- **Assignment**:
Each line below from the one containing "Task: Open Hosamoddin" through the one containing "Image resolution: width=393" should be output exactly as it stands, and no other line should appear.

--- START ---

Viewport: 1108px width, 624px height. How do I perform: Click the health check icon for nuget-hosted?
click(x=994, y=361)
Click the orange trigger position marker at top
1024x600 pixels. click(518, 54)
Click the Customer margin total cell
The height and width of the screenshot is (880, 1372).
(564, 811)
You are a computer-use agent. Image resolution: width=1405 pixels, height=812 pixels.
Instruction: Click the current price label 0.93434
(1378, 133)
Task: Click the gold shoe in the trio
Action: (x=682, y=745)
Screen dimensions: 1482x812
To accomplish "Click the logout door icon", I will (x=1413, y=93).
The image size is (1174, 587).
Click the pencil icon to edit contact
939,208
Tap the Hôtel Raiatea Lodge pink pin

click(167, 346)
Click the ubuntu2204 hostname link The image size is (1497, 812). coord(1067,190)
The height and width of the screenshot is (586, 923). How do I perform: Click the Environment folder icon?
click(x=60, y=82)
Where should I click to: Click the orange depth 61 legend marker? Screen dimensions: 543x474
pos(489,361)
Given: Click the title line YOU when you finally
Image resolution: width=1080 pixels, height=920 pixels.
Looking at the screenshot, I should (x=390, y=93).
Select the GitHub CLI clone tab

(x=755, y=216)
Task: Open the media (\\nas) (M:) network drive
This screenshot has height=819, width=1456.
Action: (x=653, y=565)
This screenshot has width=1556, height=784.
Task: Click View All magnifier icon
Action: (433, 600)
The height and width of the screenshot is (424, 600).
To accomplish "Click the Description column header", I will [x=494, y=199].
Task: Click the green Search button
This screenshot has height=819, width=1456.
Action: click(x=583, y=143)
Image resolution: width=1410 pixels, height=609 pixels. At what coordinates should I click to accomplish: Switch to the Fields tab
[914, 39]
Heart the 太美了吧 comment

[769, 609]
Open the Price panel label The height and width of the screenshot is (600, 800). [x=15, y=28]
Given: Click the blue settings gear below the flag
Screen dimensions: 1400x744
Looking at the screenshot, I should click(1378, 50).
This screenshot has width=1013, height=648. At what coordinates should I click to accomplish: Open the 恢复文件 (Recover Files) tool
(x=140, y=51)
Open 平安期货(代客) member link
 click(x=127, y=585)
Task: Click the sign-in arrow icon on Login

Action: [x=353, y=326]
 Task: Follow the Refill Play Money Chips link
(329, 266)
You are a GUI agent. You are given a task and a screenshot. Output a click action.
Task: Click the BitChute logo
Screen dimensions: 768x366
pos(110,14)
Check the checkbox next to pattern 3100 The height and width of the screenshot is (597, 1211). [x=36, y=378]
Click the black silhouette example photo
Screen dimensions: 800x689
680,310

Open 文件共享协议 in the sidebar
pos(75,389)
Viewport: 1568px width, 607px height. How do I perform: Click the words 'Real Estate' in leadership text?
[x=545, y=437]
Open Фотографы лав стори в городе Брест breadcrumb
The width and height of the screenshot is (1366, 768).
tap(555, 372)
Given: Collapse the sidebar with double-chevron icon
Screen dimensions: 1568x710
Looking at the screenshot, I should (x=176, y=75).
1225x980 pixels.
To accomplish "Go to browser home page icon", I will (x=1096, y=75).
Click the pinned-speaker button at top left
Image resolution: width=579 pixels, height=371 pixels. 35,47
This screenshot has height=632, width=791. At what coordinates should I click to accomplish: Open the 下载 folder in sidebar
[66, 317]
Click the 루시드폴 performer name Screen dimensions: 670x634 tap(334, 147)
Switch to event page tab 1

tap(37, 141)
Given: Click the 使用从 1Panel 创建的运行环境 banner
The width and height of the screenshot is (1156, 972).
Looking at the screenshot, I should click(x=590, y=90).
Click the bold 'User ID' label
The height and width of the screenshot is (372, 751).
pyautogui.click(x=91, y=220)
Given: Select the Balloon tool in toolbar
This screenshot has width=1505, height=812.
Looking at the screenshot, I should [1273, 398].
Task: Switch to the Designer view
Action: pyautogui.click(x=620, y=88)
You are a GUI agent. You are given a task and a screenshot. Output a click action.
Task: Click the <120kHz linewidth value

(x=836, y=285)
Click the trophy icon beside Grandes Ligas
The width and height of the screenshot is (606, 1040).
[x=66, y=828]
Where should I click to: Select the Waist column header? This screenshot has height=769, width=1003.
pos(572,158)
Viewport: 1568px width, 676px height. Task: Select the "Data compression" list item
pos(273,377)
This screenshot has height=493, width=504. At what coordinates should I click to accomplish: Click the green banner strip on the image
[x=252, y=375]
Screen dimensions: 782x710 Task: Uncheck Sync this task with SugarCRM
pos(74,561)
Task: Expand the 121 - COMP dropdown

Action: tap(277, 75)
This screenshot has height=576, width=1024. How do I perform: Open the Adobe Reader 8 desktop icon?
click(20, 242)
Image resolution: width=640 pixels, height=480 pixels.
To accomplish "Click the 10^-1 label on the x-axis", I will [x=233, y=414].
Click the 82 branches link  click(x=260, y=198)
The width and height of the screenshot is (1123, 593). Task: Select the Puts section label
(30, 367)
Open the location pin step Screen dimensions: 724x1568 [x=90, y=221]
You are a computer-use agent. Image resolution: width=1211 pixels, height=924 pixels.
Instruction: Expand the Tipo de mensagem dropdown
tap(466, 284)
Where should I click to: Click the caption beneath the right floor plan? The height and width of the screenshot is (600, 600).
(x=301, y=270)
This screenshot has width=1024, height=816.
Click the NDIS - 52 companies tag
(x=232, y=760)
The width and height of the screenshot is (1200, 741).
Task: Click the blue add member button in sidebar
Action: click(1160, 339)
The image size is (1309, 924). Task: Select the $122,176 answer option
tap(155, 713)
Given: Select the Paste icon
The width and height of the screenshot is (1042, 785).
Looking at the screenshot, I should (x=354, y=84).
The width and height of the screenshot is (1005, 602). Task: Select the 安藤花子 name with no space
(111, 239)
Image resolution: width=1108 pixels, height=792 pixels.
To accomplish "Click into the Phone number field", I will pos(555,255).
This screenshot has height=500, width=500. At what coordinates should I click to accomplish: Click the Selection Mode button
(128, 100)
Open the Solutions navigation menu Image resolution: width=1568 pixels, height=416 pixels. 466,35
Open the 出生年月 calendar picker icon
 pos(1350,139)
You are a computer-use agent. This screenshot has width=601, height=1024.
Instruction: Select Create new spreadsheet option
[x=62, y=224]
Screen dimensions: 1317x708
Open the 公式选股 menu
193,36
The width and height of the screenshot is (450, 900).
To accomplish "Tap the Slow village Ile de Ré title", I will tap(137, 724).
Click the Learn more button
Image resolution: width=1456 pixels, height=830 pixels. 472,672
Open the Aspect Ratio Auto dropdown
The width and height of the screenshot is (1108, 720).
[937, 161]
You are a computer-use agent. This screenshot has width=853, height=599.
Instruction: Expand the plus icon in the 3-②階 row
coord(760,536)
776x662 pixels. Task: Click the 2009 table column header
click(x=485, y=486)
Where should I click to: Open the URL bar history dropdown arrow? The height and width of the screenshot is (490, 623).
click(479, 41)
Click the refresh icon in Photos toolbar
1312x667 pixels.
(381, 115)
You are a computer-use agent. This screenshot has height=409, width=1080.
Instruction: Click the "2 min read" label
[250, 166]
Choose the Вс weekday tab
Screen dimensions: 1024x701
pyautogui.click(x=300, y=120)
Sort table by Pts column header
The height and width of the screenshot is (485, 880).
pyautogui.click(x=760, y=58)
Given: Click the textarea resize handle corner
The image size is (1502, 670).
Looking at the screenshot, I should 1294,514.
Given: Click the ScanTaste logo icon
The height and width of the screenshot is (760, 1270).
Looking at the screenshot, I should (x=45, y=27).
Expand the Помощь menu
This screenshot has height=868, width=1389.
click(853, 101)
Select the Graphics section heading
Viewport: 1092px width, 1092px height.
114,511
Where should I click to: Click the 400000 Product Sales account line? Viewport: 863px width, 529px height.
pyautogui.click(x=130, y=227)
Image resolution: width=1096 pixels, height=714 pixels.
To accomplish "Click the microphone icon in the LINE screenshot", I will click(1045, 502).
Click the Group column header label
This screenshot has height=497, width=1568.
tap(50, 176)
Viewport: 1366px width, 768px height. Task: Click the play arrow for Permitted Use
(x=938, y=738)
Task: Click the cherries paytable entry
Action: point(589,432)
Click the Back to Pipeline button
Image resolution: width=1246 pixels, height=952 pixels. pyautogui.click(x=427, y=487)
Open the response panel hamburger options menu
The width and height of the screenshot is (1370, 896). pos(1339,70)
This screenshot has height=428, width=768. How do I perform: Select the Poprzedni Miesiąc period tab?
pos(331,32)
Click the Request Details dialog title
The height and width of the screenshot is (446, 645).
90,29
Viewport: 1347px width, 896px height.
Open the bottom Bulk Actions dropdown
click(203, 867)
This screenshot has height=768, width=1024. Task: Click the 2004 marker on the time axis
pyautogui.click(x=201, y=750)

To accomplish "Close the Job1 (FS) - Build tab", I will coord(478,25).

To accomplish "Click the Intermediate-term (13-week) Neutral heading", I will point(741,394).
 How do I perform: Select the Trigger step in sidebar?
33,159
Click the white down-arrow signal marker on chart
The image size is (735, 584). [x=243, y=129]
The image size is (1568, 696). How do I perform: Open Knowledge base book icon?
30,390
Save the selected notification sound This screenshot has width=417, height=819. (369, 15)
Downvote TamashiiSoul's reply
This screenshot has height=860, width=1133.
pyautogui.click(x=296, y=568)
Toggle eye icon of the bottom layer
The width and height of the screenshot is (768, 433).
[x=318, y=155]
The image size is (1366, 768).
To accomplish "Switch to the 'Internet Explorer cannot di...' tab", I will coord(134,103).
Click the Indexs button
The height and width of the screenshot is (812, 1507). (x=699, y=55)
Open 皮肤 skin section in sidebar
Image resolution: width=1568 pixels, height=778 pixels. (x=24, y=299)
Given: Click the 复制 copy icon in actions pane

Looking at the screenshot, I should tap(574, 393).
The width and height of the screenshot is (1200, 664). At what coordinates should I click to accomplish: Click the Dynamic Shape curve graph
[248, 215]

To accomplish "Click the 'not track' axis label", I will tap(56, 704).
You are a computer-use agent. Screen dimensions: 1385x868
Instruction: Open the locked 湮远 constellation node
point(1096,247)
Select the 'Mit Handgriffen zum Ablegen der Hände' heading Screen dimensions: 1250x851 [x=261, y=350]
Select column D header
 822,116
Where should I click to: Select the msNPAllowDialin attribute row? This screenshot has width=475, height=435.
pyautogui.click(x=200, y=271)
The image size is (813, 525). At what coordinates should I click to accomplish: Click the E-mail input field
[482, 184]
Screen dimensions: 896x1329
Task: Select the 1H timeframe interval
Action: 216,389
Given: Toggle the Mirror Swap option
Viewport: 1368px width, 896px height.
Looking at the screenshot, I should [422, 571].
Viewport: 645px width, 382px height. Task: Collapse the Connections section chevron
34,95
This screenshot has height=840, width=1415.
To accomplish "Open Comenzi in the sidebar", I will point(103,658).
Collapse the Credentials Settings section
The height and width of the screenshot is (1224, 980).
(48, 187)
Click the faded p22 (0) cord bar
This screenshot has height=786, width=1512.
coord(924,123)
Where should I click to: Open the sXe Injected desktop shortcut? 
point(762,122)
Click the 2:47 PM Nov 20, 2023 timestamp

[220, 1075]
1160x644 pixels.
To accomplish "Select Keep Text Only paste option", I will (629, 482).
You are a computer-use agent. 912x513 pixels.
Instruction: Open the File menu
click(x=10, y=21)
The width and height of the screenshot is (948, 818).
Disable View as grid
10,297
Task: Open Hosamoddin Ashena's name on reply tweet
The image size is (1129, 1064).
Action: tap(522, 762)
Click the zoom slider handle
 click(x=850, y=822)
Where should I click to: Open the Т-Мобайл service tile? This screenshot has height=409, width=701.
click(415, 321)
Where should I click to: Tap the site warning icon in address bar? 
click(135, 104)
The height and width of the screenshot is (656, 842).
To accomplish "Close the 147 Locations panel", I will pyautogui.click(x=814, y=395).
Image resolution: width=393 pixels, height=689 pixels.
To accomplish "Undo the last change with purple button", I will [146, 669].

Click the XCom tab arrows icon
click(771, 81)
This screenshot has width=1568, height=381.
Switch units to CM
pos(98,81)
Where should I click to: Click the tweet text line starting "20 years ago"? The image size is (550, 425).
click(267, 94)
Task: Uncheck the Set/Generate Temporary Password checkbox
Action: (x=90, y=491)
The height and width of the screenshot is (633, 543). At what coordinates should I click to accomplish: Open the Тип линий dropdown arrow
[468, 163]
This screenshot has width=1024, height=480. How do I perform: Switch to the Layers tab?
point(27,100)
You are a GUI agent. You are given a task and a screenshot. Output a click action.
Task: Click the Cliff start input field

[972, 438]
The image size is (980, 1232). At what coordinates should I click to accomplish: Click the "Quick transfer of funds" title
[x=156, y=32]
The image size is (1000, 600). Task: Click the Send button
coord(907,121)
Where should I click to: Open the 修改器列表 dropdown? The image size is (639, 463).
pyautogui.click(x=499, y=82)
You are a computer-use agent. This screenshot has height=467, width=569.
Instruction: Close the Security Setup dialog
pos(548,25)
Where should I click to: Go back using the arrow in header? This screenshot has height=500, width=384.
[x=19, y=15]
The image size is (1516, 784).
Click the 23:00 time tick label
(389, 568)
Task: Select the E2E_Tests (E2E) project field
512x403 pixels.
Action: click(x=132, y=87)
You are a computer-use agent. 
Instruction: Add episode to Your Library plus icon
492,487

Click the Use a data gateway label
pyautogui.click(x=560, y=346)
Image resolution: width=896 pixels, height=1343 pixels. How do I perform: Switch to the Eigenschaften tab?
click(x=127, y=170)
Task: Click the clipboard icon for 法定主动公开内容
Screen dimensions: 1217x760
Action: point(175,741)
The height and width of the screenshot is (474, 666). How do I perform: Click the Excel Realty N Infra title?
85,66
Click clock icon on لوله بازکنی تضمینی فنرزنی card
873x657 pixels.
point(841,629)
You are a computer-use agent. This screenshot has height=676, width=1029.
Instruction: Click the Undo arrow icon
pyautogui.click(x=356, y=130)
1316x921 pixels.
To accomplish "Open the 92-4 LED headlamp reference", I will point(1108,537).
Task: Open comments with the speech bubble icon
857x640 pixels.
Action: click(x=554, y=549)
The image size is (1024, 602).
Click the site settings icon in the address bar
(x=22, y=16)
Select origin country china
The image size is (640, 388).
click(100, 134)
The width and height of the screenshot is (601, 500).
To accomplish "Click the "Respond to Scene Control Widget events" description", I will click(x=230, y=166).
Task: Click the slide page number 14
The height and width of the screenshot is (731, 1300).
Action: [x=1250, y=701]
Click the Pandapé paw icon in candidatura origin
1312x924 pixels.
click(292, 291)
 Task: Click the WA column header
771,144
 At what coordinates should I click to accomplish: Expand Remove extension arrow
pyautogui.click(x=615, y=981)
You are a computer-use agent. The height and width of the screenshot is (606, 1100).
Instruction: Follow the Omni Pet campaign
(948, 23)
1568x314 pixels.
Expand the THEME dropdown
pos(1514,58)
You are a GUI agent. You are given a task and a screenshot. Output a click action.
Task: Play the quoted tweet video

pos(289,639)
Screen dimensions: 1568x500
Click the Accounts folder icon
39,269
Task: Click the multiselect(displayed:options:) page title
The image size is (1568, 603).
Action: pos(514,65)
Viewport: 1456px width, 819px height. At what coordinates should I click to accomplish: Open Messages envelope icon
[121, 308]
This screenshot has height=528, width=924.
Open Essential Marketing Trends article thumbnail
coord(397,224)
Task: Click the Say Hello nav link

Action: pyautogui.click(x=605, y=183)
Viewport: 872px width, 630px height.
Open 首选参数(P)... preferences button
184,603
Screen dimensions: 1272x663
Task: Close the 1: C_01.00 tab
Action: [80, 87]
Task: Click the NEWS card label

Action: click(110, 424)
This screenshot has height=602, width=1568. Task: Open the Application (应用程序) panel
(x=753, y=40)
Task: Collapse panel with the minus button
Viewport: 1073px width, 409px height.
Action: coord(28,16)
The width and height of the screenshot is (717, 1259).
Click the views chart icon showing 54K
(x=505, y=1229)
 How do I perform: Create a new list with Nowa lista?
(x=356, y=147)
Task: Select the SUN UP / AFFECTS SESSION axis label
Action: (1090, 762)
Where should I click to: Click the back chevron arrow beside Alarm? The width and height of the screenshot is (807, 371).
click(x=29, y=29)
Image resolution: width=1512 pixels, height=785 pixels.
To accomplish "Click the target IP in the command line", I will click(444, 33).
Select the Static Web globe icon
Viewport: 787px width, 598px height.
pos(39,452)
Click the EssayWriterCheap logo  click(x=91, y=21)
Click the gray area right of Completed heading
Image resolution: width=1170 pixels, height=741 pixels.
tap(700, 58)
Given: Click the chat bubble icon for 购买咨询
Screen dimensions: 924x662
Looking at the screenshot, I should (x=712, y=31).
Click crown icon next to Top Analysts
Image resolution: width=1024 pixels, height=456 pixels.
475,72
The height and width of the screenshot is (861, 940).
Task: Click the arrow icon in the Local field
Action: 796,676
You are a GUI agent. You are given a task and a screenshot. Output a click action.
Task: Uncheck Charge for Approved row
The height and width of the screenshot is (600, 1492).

--- END ---

- **Output for this task**:
Task: Open Hosamoddin Ashena's name on reply tweet
The image size is (1129, 1064).
Action: tap(522, 762)
Click the zoom slider handle
 click(x=850, y=822)
Where should I click to: Open the Т-Мобайл service tile? This screenshot has height=409, width=701.
click(415, 321)
Where should I click to: Tap the site warning icon in address bar? 
click(135, 104)
The height and width of the screenshot is (656, 842).
To accomplish "Close the 147 Locations panel", I will pyautogui.click(x=814, y=395).
Image resolution: width=393 pixels, height=689 pixels.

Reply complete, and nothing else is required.